-------- RECORDS FOR THE TASK
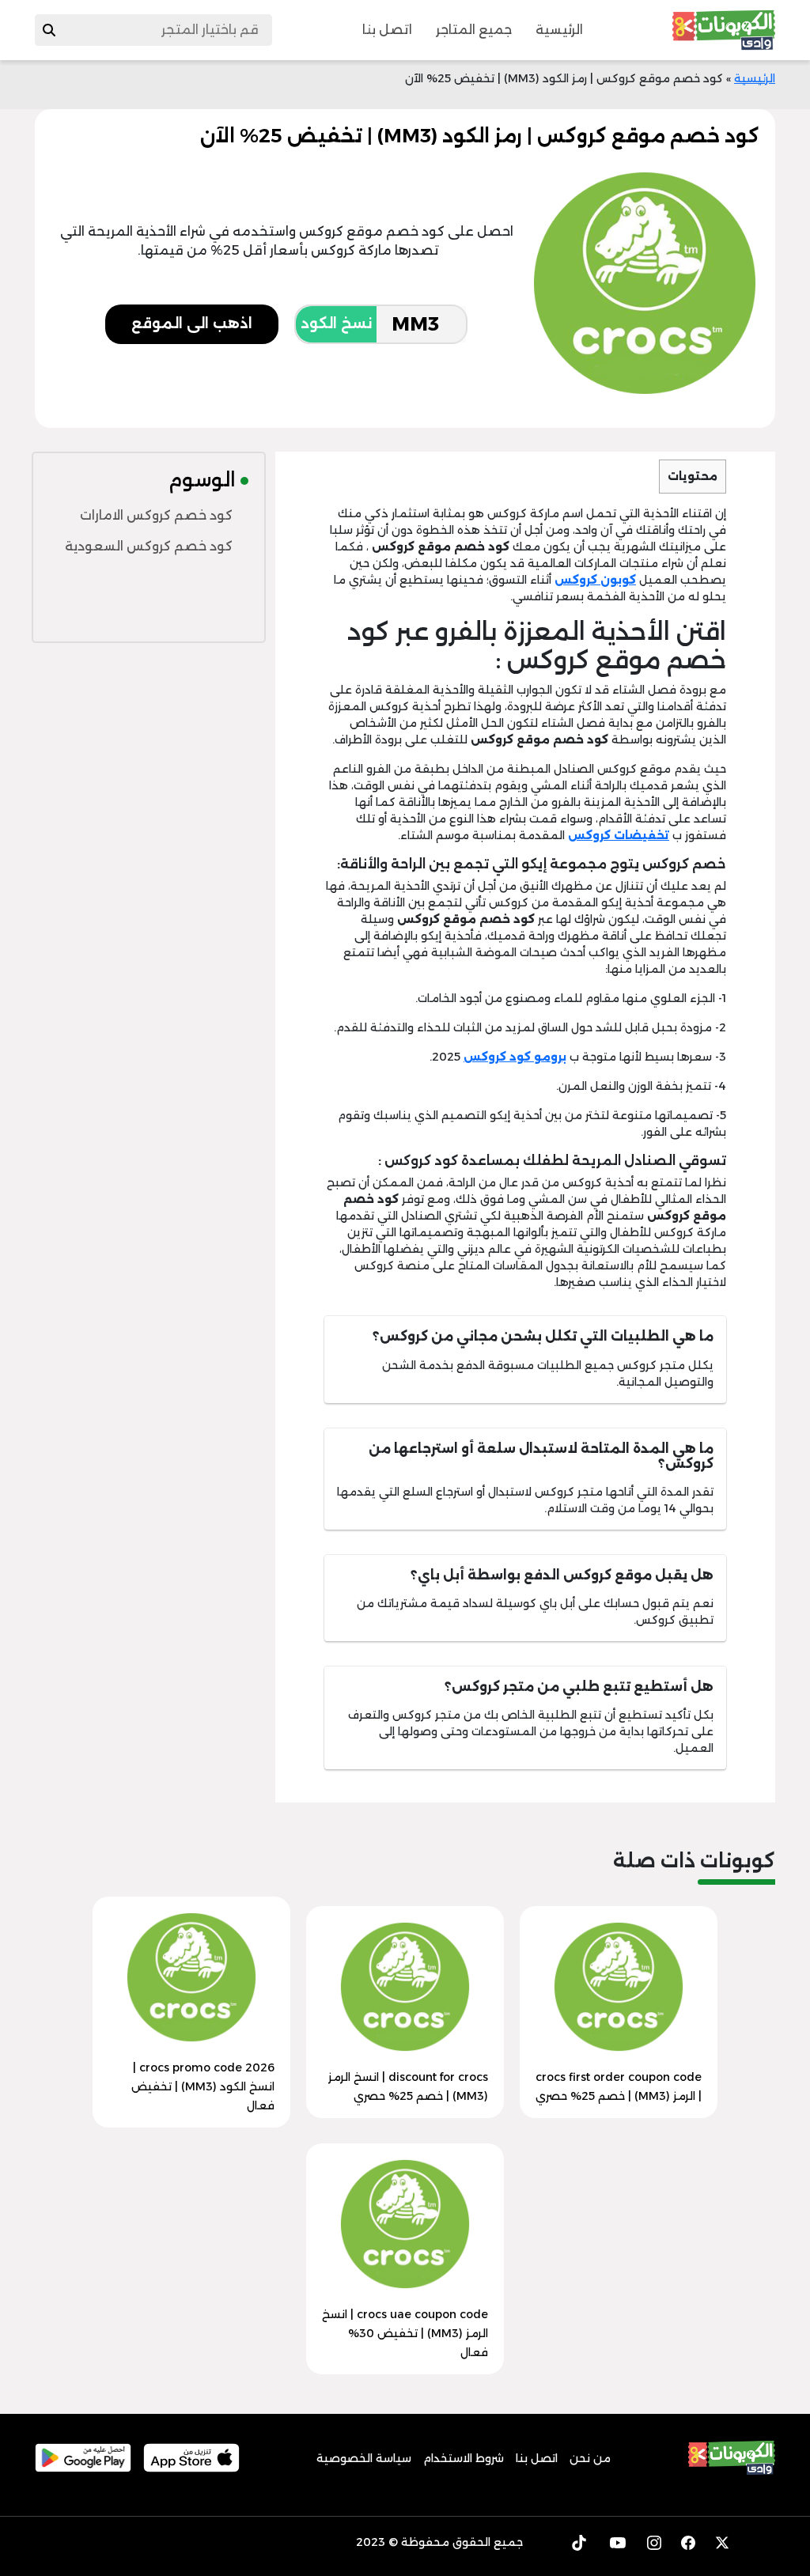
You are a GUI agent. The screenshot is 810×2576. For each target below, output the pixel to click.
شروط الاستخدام (463, 2458)
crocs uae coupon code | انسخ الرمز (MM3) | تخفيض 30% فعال (405, 2333)
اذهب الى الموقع (191, 323)
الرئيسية (559, 29)
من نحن (590, 2458)
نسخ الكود (336, 323)
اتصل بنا (387, 29)
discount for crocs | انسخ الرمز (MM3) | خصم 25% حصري (408, 2086)
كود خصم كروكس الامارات (156, 515)
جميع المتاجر (474, 29)
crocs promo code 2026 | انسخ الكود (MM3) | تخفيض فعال (202, 2086)
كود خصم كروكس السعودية (149, 546)
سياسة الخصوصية (363, 2458)
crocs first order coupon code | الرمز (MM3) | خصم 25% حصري (619, 2086)
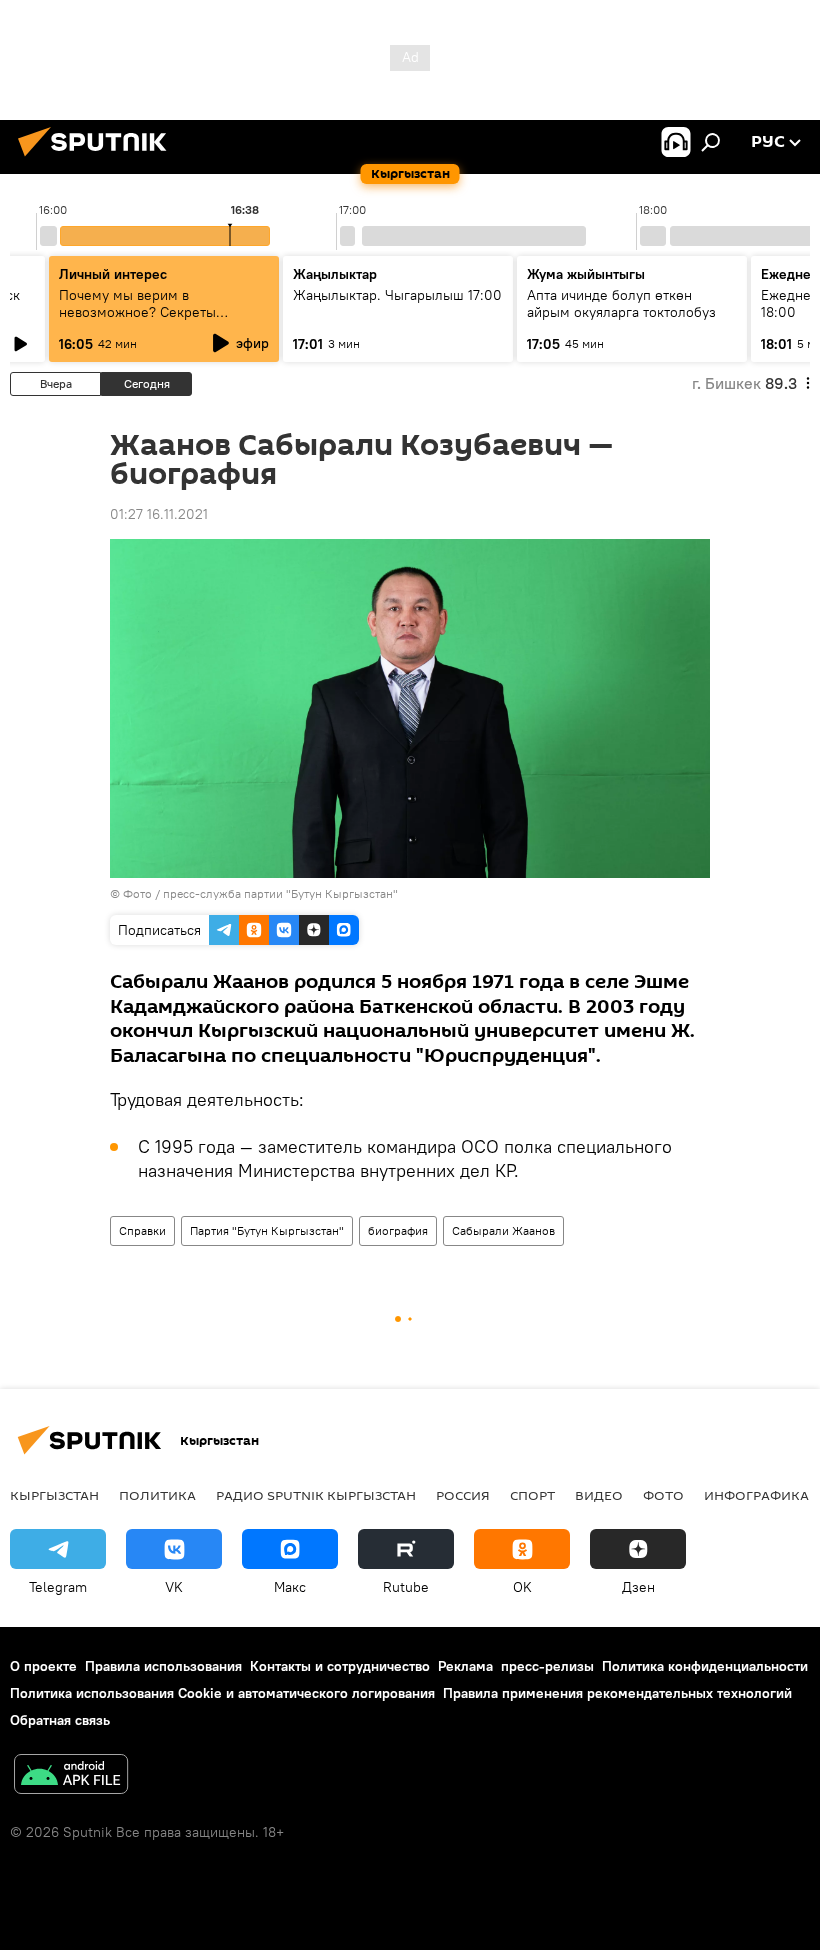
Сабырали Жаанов (503, 1230)
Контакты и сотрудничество (340, 1666)
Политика (157, 1495)
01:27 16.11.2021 (159, 514)
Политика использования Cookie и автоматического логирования (222, 1693)
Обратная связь (60, 1720)
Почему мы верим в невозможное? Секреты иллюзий (137, 312)
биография (398, 1230)
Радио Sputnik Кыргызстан (316, 1495)
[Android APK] (71, 1776)
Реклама (465, 1666)
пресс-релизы (547, 1666)
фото (663, 1495)
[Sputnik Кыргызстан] (98, 159)
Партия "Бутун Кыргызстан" (267, 1230)
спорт (532, 1495)
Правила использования (163, 1666)
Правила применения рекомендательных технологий (617, 1693)
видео (599, 1495)
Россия (463, 1495)
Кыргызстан (54, 1495)
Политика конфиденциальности (705, 1666)
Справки (142, 1230)
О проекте (43, 1666)
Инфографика (756, 1495)
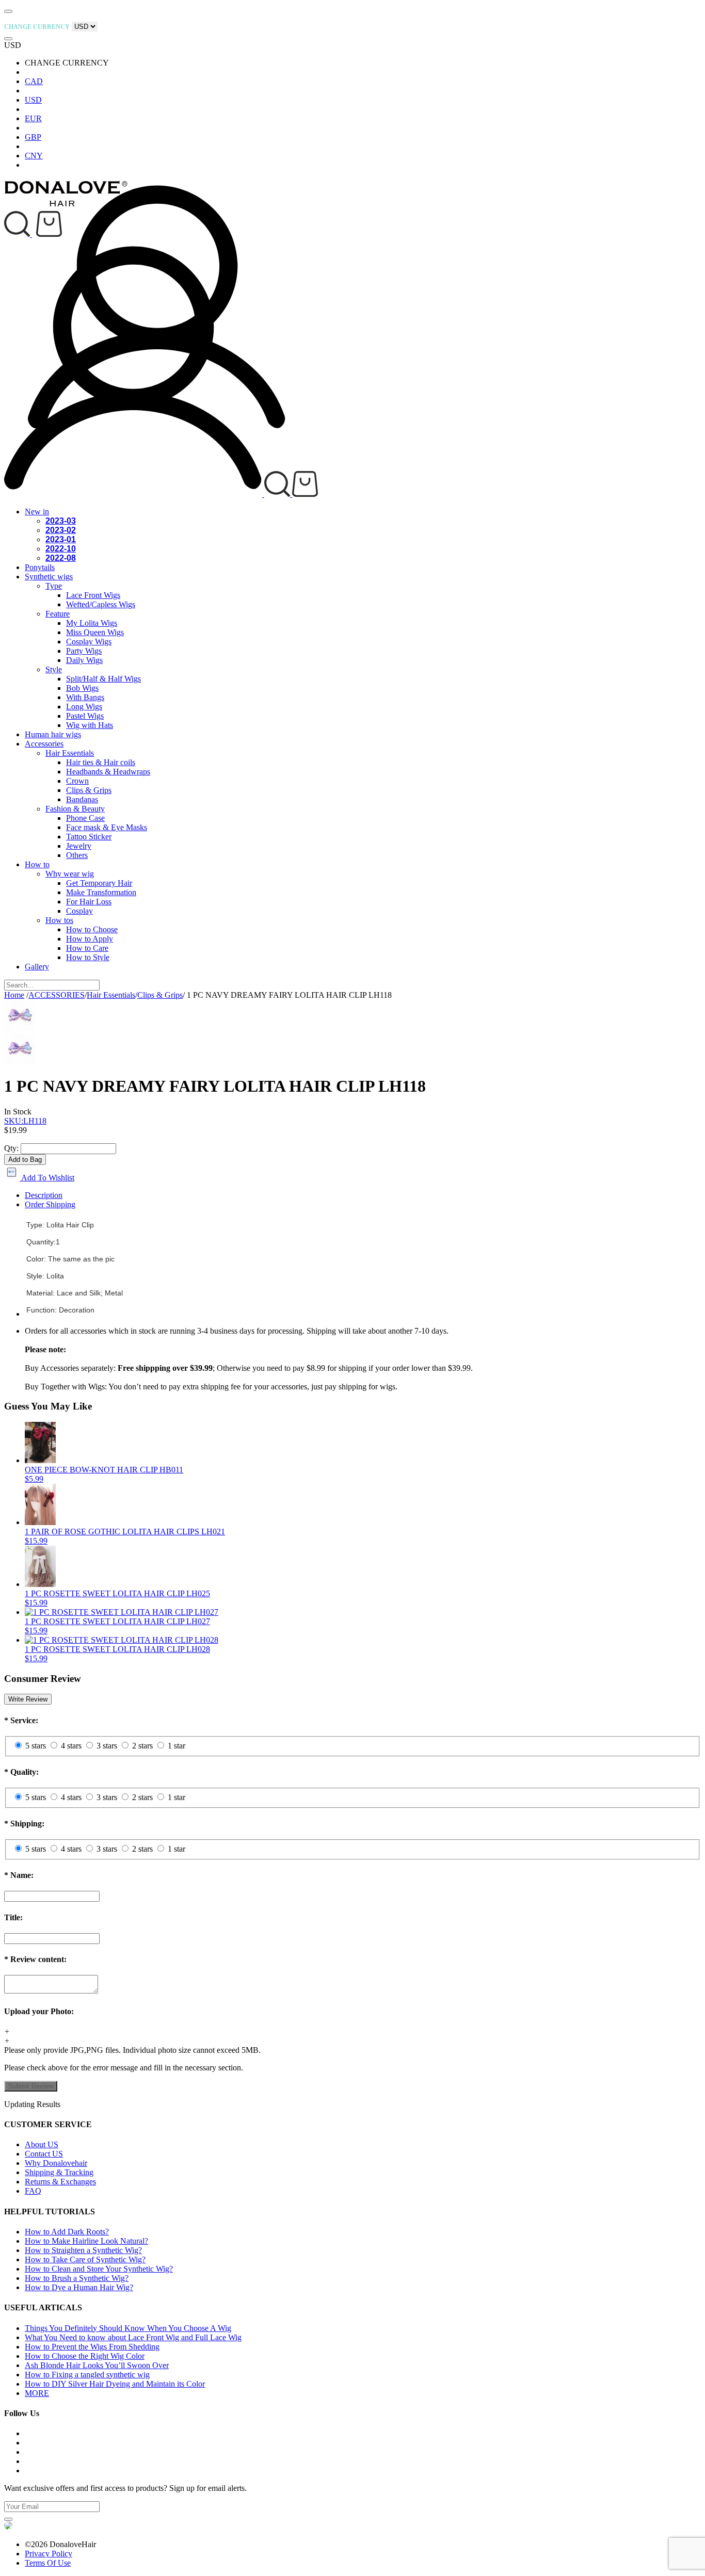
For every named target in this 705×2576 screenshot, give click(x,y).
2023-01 (60, 539)
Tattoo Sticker (88, 836)
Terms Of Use (48, 2562)
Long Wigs (84, 706)
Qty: (11, 1148)
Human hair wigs (53, 734)
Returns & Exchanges (60, 2181)
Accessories (44, 743)
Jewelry (78, 845)
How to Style (87, 957)
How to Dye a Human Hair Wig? (79, 2287)
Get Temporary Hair (99, 883)
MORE (37, 2393)
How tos (59, 920)
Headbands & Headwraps (108, 771)
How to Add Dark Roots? (67, 2231)
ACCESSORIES (56, 995)
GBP (33, 137)
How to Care (87, 948)
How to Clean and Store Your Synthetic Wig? (99, 2268)
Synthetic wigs (49, 576)
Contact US (44, 2153)
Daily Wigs (84, 660)
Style (53, 669)
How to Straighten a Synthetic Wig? (83, 2250)
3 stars (107, 1745)
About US (41, 2144)
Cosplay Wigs (88, 641)
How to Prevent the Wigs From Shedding (92, 2346)
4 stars (71, 1745)
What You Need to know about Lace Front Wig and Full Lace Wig (133, 2337)
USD (33, 99)
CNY (34, 155)
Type (53, 585)
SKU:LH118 (25, 1120)
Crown (77, 780)
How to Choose (92, 929)
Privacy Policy (48, 2553)
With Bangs (85, 697)
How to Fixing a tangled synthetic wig (87, 2374)
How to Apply (89, 938)
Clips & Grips (88, 790)
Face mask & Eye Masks (106, 827)
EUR (33, 118)
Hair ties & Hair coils (100, 762)
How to (37, 864)
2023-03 (60, 520)
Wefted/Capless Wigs (100, 604)
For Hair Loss (88, 901)
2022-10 (60, 548)
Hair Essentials (69, 753)
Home (14, 995)
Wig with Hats (89, 725)
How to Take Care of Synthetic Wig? (85, 2259)
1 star (176, 1745)
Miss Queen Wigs (95, 632)
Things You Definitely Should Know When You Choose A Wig (128, 2328)
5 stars (35, 1745)
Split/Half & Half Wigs (103, 678)
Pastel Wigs (85, 715)
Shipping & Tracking (59, 2172)
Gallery (37, 966)
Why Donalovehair (56, 2163)
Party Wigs (84, 650)
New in (37, 511)
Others (77, 855)
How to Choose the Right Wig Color (85, 2356)
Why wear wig (69, 873)
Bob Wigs (82, 688)
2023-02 (60, 530)
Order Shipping (50, 1204)
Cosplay (79, 910)
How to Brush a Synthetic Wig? (77, 2278)
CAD (34, 81)
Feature (57, 613)
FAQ (33, 2190)
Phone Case (85, 818)
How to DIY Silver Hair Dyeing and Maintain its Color (115, 2383)
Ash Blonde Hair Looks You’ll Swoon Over (97, 2365)
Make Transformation (101, 892)
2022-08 (60, 558)
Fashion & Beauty (75, 808)
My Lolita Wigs (91, 623)
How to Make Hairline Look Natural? (86, 2241)
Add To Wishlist (47, 1177)
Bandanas (82, 799)
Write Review (27, 1699)
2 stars (142, 1745)
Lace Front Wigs (93, 595)
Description (43, 1195)
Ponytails (40, 567)
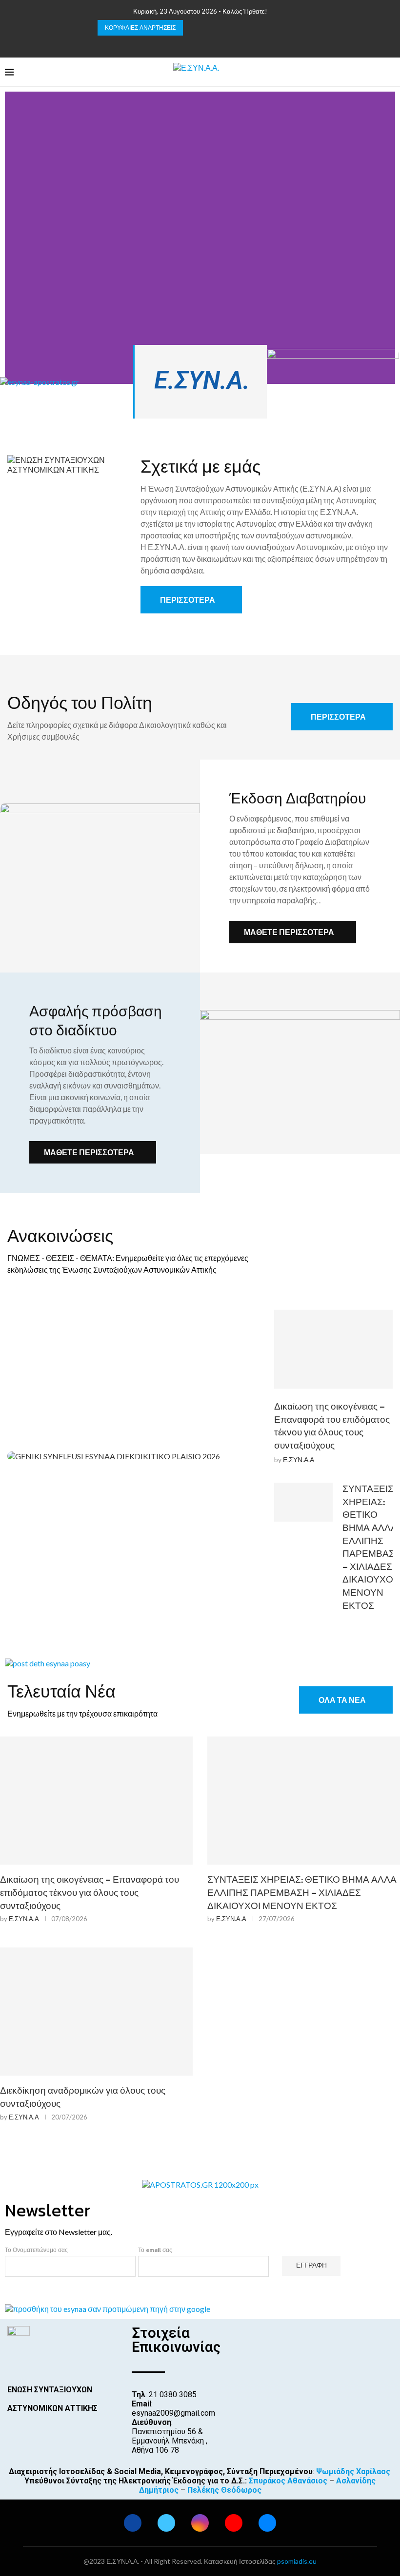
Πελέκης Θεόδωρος (224, 2490)
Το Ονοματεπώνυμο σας (36, 2250)
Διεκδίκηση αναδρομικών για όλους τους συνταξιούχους (82, 2097)
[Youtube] (212, 44)
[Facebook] (174, 44)
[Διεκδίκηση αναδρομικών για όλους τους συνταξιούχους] (96, 2011)
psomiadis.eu (297, 2561)
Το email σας (155, 2250)
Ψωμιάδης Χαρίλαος (353, 2471)
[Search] (390, 72)
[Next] (204, 28)
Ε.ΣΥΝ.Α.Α (298, 1459)
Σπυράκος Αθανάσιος (288, 2480)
----------------
● WHAT NEEDS TO BE DONE: Without the pictures, repeat the entries above line by line, from the first through the one that contains "What You Need", both ends included.

● PROBLEM SOLUTION:
You are a GUI agent. The screenshot is 810×2576. For each target below, output the pixel to click.
شروط الاستخدام (463, 2458)
crocs uae coupon code | انسخ الرمز (MM3) | تخفيض 30% فعال (405, 2333)
اذهب الى الموقع (191, 323)
الرئيسية (559, 29)
من نحن (590, 2458)
نسخ الكود (336, 323)
اتصل بنا (387, 29)
discount for crocs | انسخ الرمز (MM3) | خصم 25% حصري (408, 2086)
كود خصم كروكس الامارات (156, 515)
جميع المتاجر (474, 29)
crocs promo code 2026 | انسخ الكود (MM3) | تخفيض فعال (202, 2086)
كود خصم كروكس السعودية (149, 546)
سياسة الخصوصية (363, 2458)
crocs first order coupon code | الرمز (MM3) | خصم 25% حصري (619, 2086)
Сабырали Жаанов (503, 1230)
Контакты и сотрудничество (340, 1666)
Политика (157, 1495)
01:27 16.11.2021 (159, 514)
Политика использования Cookie и автоматического логирования (222, 1693)
Обратная связь (60, 1720)
Почему мы верим в невозможное? Секреты иллюзий (137, 312)
биография (398, 1230)
Радио Sputnik Кыргызстан (316, 1495)
[Android APK] (71, 1776)
Реклама (465, 1666)
пресс-релизы (547, 1666)
фото (663, 1495)
[Sputnik Кыргызстан] (98, 159)
Партия "Бутун Кыргызстан" (267, 1230)
спорт (532, 1495)
Правила использования (163, 1666)
Правила применения рекомендательных технологий (617, 1693)
видео (599, 1495)
Россия (463, 1495)
Кыргызстан (54, 1495)
Политика конфиденциальности (705, 1666)
Справки (142, 1230)
О проекте (43, 1666)
Инфографика (756, 1495)
For every named target in this 705×2576 screenshot, give click(x,y).
2023-01 (60, 539)
Tattoo Sticker (88, 836)
Terms Of Use (48, 2562)
Long Wigs (84, 706)
Qty: (11, 1148)
Human hair wigs (53, 734)
Returns & Exchanges (60, 2181)
Accessories (44, 743)
Jewelry (78, 845)
How to Style (87, 957)
How to Dye a Human Hair Wig? (79, 2287)
Get Temporary Hair (99, 883)
MORE (37, 2393)
How tos (59, 920)
Headbands & Headwraps (108, 771)
How to Add Dark Roots? (67, 2231)
ACCESSORIES (56, 995)
GBP (33, 137)
How to Care (87, 948)
How to Clean and Store Your Synthetic Wig? (99, 2268)
Synthetic wigs (49, 576)
Contact US (44, 2153)
Daily Wigs (84, 660)
Style (53, 669)
How to Straighten a Synthetic Wig? (83, 2250)
3 stars (107, 1745)
About US (41, 2144)
Cosplay Wigs (88, 641)
How to Prevent the Wigs From Shedding (92, 2346)
4 stars (71, 1745)
What You Need to know about Lace Front Wig and Full Lace Wig (133, 2337)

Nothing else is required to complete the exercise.